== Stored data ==
┌──

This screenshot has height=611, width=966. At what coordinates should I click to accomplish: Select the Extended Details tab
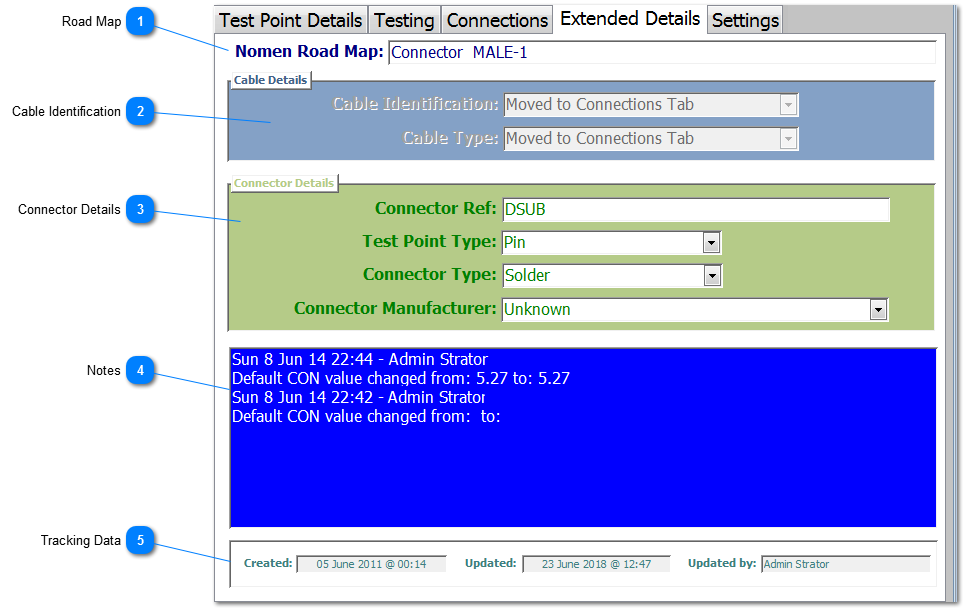coord(630,19)
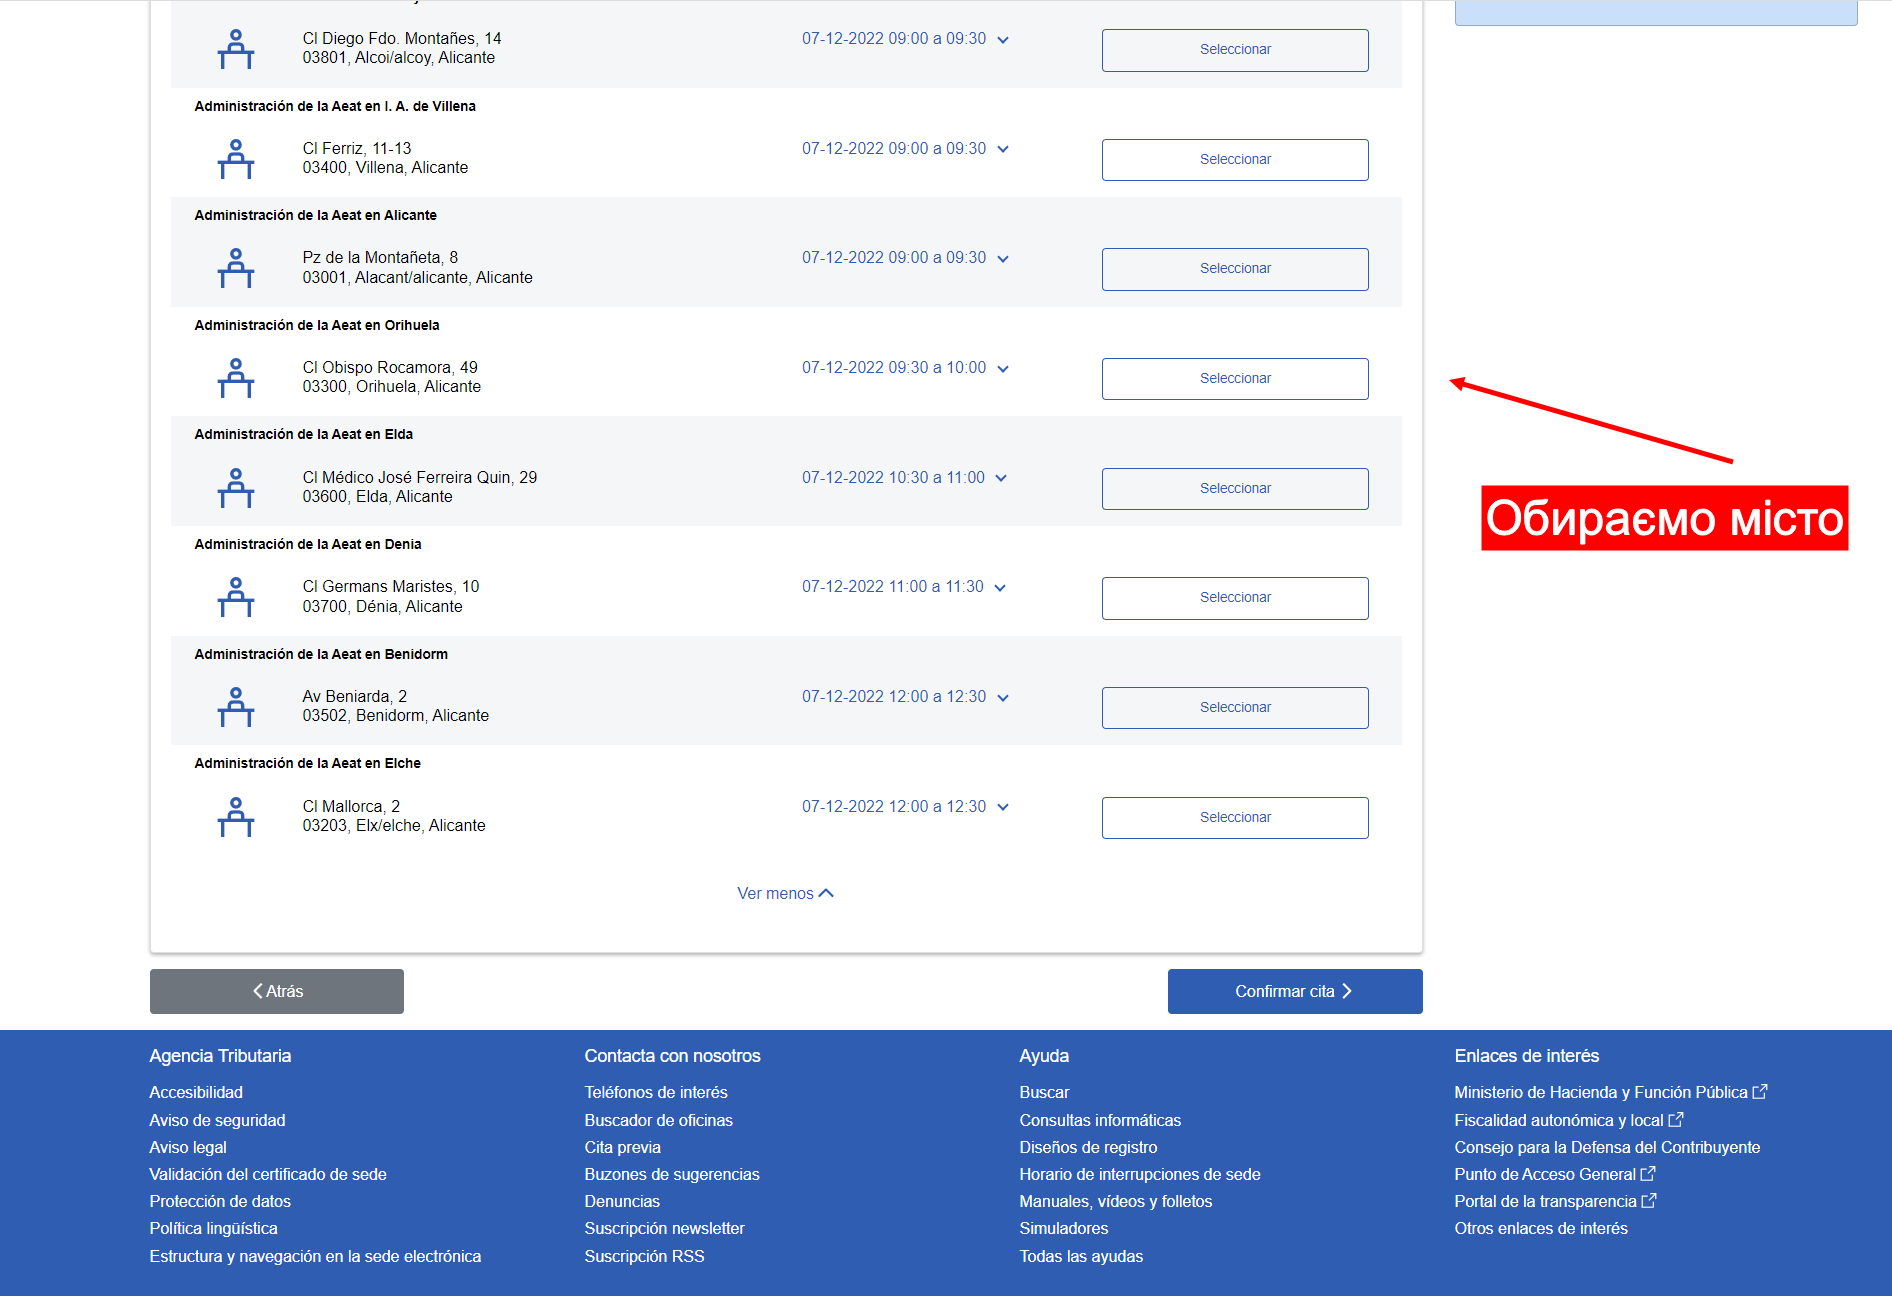The width and height of the screenshot is (1892, 1296).
Task: Expand Dénia 11:00 a 11:30 time options
Action: point(1000,587)
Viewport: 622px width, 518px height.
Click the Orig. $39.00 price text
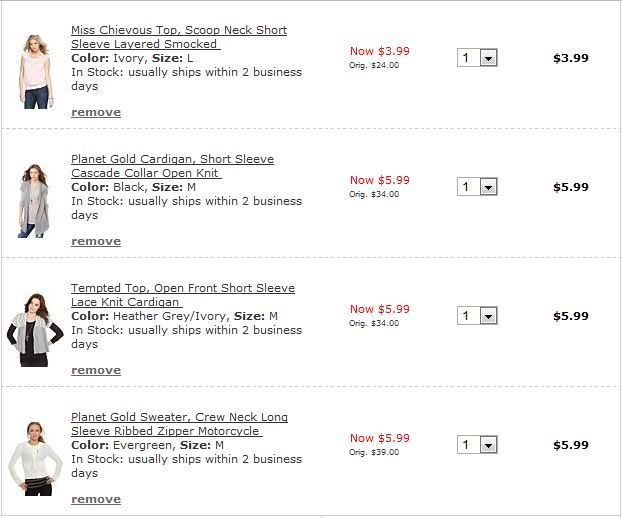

└──

Without altering a word, return all of the records above and leave out their pictures.

This screenshot has height=611, width=966. At what coordinates should I click to accomplish: Select the Extended Details tab
coord(630,19)
The width and height of the screenshot is (1892, 1296).
Task: Expand Dénia 11:00 a 11:30 time options
Action: point(1000,587)
Viewport: 622px width, 518px height.
Click the Orig. $39.00 price text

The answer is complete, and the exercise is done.